Last night I spent some time with the church youth group; the kids were asking me what famous people I had met in the States (since there are a lot of them), and drilling me on the various Kiwi foods I had or had not tried. Mafia is a church youth group game on both sides of the Pacific, and so it was fun to be re-introduced to it.
Yesterday afternoon, we also had an agape meal for midweek Communion, and I enjoyed hearing wonderful stories of St Lukes’ past. Represented in the congregation are many pacesetters in the New Zealand church, including both the first woman ordained in the PCANZ, as well as the first woman who was elected moderator. One of the forefathers of New Zealand psychotherapy was at the table, as well as other leaders in science, medicine, and society. It was both humbling and awe-inspiring to be in their presence to get just a glimpse into their experience.
And yesterday morning was breakfast with the kindergarten staff. One of the staffers spent some time in the states — of all places, in Wisconsin and Illinois! So it was good to listen to her experience and be able to “talk Midwest” with her.
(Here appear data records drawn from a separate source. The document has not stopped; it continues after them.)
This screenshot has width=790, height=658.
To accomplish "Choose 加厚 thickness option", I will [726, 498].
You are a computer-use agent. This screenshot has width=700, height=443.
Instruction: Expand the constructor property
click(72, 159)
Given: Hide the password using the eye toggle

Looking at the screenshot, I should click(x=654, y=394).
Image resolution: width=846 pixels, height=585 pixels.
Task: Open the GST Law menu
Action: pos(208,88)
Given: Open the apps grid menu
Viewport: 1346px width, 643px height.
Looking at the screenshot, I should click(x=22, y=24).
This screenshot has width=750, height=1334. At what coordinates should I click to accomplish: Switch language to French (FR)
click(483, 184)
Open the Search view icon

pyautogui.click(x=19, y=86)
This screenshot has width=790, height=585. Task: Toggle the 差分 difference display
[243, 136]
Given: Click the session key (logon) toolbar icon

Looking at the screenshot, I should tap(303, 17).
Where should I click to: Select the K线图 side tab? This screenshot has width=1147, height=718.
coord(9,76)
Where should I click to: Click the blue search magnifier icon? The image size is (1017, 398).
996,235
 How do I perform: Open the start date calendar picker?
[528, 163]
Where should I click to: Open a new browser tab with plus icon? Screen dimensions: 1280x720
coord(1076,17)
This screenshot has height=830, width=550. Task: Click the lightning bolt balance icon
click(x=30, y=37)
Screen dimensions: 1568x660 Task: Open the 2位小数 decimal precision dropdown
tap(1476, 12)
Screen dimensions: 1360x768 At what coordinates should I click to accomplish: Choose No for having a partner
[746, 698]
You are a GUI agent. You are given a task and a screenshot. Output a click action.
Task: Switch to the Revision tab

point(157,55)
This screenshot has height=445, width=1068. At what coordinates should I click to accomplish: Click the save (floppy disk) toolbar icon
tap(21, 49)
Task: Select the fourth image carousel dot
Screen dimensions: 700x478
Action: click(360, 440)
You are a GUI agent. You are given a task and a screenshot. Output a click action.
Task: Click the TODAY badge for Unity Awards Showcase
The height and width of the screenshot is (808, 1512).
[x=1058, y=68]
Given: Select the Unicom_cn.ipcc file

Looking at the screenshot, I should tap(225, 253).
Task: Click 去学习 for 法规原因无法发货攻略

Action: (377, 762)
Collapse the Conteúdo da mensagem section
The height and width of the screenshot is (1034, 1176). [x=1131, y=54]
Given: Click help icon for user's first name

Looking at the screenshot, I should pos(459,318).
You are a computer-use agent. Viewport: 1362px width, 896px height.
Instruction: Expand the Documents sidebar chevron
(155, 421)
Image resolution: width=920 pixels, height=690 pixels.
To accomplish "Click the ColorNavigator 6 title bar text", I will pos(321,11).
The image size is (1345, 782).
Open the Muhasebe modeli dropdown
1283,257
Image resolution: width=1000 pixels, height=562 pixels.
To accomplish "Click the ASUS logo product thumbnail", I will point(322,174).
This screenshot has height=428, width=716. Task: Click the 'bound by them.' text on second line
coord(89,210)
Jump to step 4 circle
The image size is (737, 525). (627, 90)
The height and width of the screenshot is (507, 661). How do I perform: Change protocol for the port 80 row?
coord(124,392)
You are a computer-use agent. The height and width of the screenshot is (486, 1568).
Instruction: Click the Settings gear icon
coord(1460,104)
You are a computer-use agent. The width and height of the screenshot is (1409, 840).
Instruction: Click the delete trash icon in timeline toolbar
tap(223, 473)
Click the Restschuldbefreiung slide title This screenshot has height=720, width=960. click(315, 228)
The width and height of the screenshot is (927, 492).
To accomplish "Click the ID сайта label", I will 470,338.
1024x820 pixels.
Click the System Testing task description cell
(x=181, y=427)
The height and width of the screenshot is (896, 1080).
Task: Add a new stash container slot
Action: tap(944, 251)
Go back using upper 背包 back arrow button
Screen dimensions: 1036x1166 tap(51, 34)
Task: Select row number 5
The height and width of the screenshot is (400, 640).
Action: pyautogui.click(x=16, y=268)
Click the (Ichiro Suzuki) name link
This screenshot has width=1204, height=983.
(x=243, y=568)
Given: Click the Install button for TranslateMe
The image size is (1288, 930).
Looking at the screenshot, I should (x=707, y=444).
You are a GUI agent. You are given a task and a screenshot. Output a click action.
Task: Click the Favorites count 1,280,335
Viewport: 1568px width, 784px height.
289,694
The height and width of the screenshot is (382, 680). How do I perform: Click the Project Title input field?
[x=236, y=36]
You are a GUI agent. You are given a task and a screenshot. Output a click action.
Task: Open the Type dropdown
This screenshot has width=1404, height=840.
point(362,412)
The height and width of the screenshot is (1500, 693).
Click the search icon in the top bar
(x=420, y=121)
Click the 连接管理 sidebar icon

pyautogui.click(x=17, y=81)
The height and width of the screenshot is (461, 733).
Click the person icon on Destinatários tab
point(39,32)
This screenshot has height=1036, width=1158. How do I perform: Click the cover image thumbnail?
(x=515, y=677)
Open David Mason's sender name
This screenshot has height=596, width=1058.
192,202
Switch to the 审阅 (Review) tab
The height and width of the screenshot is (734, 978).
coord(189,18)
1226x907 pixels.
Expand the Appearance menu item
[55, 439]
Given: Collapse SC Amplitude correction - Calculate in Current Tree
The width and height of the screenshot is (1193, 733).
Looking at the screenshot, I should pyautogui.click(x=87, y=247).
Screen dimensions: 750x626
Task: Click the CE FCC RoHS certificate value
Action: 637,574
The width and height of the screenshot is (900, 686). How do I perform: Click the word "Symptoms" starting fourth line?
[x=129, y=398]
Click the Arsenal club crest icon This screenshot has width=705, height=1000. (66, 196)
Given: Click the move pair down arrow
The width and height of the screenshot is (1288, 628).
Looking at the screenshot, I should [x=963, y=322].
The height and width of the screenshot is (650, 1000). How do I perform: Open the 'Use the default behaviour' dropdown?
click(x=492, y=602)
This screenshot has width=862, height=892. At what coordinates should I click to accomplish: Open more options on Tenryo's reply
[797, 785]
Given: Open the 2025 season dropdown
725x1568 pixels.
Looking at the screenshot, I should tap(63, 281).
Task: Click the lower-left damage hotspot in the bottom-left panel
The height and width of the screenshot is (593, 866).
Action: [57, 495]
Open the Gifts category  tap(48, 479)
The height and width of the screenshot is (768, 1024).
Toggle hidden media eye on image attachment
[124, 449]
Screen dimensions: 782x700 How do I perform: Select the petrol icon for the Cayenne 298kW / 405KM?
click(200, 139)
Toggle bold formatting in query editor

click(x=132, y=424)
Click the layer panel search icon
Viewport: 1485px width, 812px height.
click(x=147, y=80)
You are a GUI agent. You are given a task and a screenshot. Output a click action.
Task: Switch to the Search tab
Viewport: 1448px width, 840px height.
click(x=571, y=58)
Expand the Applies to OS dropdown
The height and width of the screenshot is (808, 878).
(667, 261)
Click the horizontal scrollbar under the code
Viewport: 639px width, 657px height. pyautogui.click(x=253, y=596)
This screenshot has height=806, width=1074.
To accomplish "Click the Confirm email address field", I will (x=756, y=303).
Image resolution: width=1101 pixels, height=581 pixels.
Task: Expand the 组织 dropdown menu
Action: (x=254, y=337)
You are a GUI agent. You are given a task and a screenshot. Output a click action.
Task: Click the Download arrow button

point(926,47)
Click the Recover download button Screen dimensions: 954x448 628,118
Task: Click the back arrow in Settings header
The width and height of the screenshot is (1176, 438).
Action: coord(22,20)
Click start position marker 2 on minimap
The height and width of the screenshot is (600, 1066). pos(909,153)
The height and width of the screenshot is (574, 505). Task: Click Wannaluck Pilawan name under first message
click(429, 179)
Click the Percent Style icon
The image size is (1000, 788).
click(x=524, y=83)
I’ve made a number of other connections, too. I’ll be meeting up with a fellow Minnesotan that is here in New Zealand next week, a connection made through one of my former colleagues in Milwaukee. I’m making appointments with church leaders in the coming days for conversations for my papers. Other than that, I’m generally settling into life in Auckland.
It’s been a week already. Glass half full view: I’m just getting started. Glass half empty view: only five weeks left, and I haven’t even done all I want.